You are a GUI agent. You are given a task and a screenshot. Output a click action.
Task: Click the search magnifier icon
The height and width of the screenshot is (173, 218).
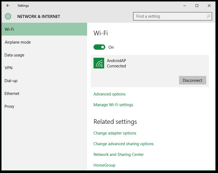208,16
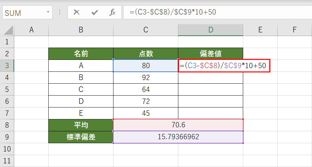Select column D header
Screen dimensions: 312x167
point(210,30)
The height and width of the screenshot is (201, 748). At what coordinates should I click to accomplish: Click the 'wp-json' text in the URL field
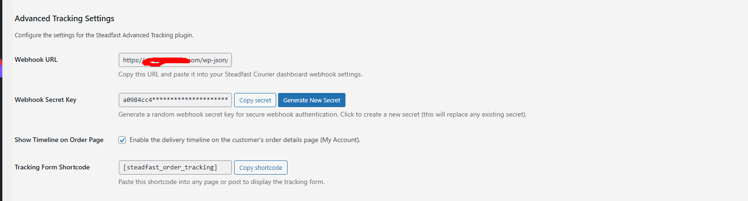click(x=214, y=60)
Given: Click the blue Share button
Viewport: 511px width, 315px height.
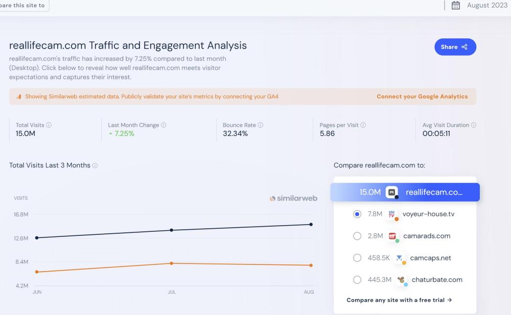Looking at the screenshot, I should point(455,47).
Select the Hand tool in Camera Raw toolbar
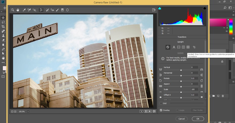 tap(18, 10)
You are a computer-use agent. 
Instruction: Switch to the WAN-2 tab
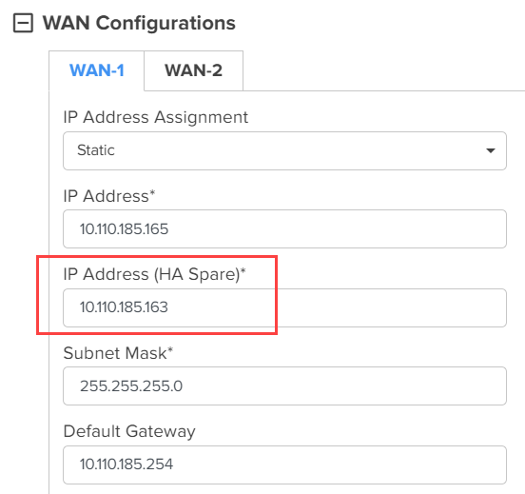point(193,70)
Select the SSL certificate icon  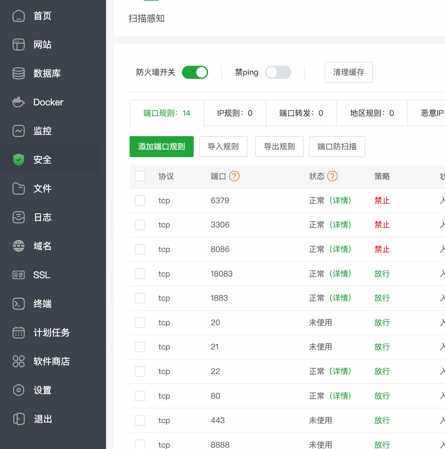19,275
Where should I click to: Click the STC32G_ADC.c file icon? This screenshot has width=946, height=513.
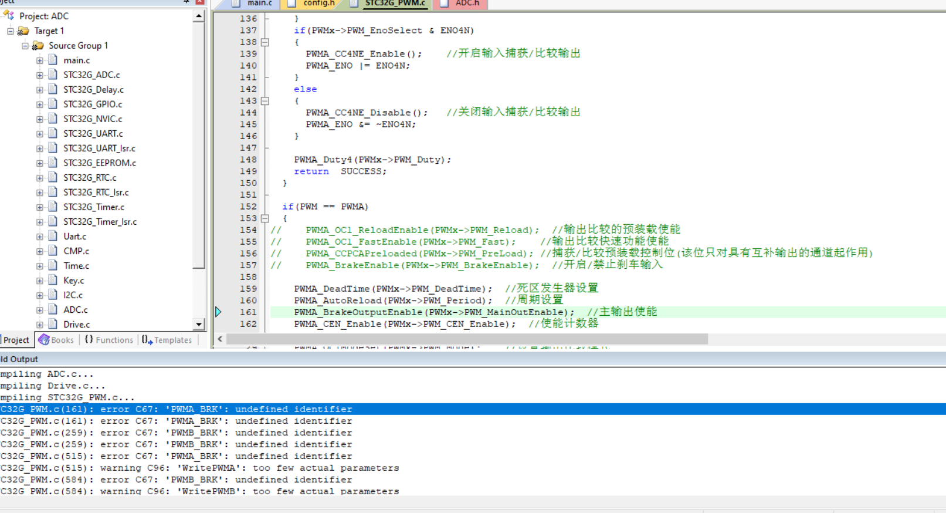[53, 75]
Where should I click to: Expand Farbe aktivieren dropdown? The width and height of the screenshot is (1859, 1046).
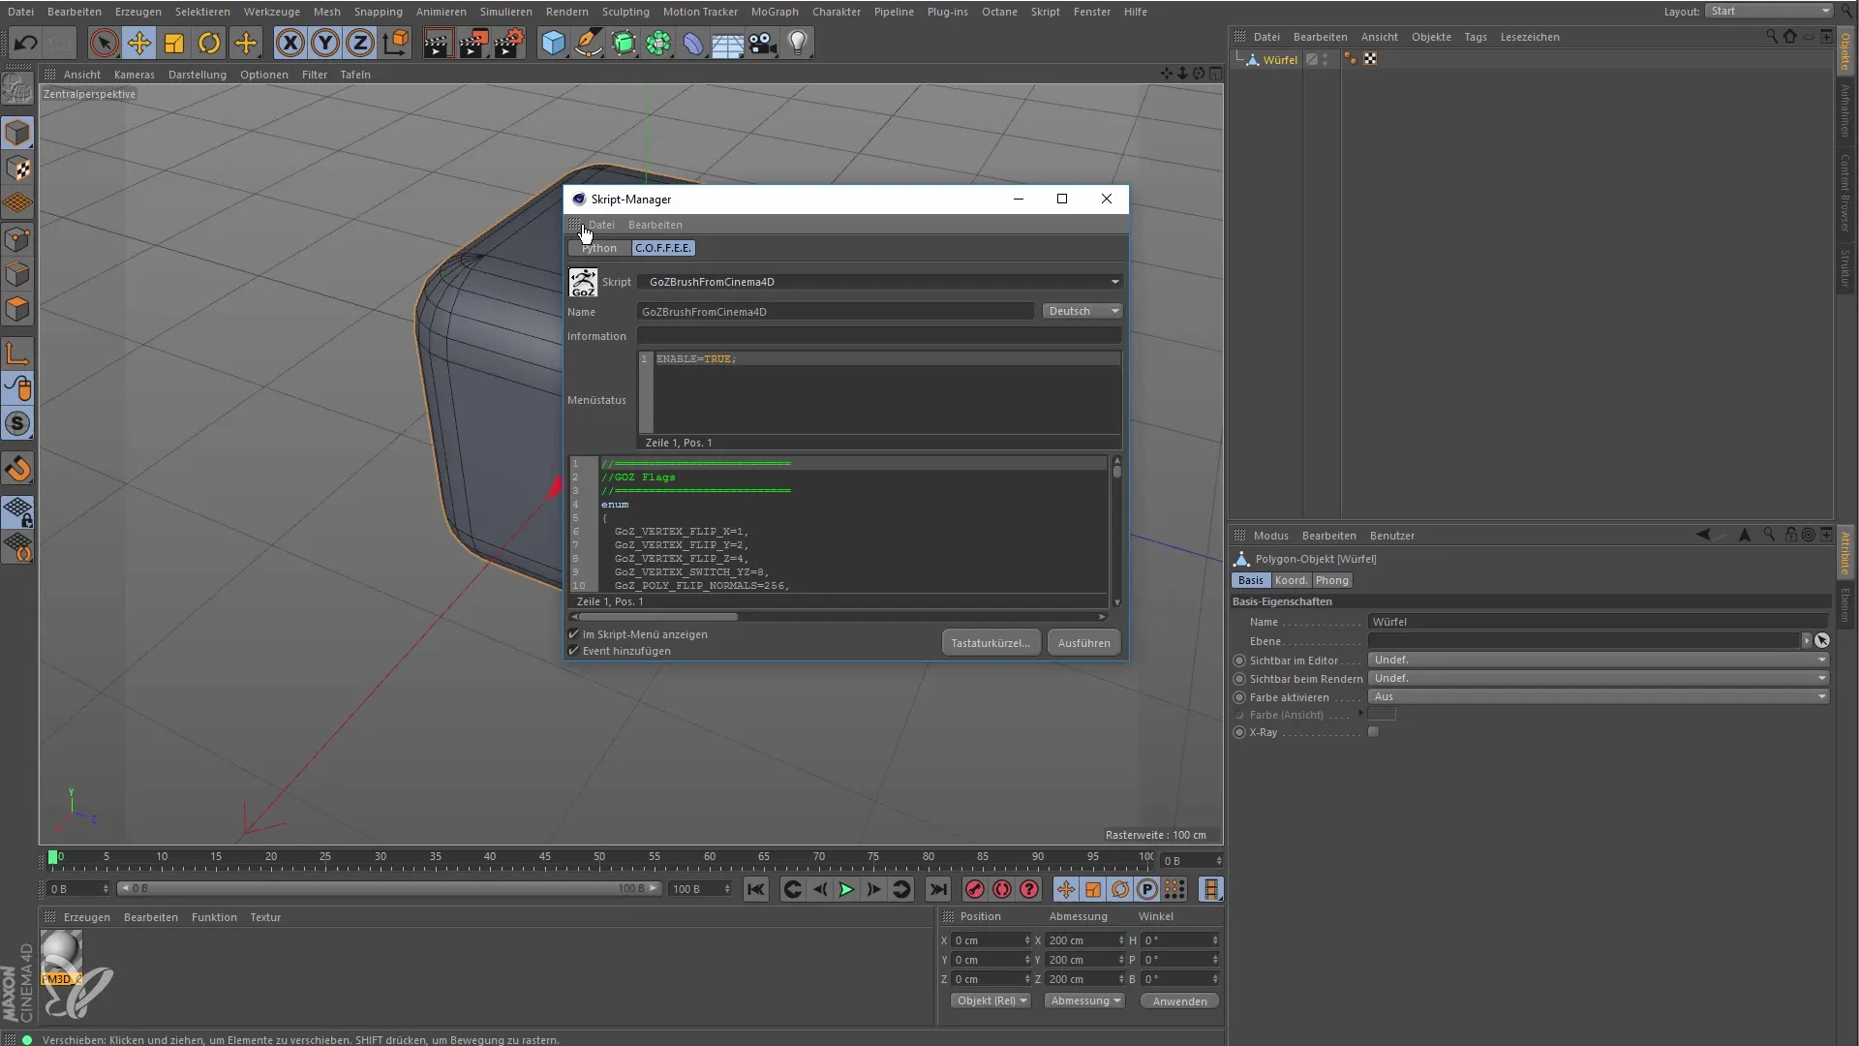(x=1822, y=697)
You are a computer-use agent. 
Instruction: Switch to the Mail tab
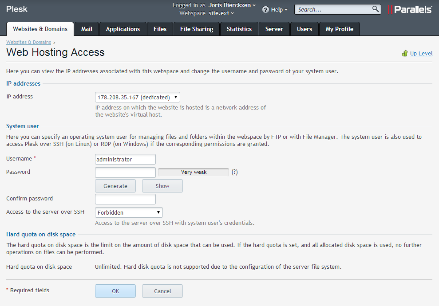coord(87,29)
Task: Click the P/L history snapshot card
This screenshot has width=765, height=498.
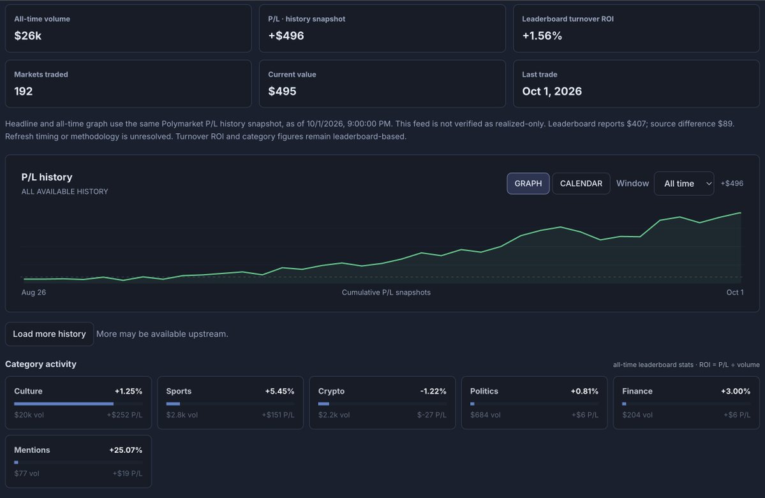Action: pos(382,28)
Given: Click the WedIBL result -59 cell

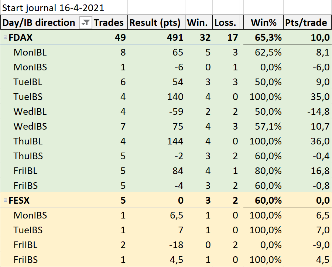Looking at the screenshot, I should tap(156, 111).
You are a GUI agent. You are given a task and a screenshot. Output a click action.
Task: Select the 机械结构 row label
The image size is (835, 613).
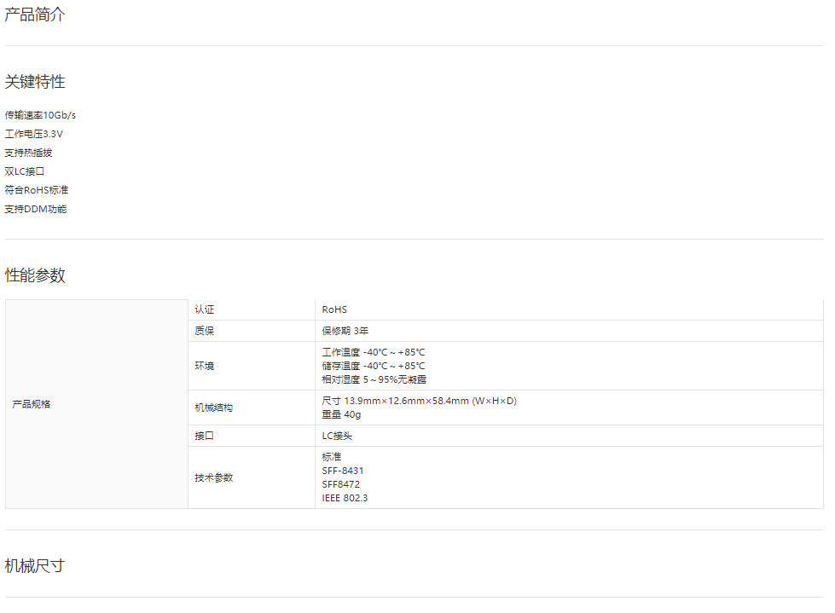pos(213,408)
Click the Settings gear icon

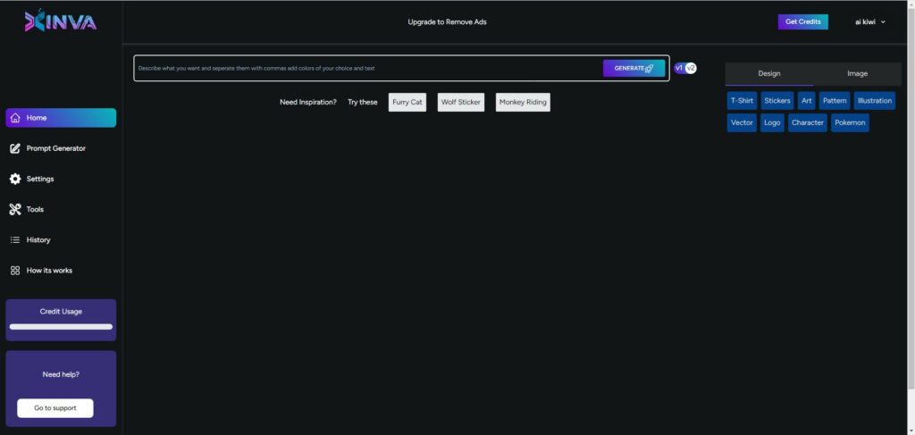click(x=15, y=179)
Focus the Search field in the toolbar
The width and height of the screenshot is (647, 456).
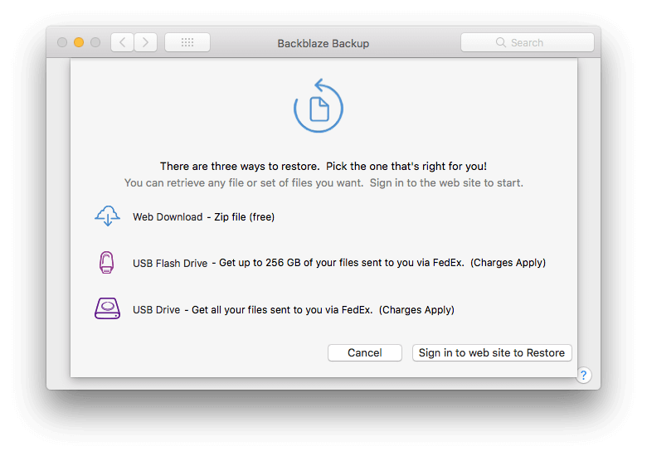click(528, 42)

Task description »
The answer consists of the lines from the one holding "The width and height of the screenshot is (647, 456)." to the end of the records, inclusive, restated exactly and without pictures.

Written solution »
The width and height of the screenshot is (647, 456).
click(528, 42)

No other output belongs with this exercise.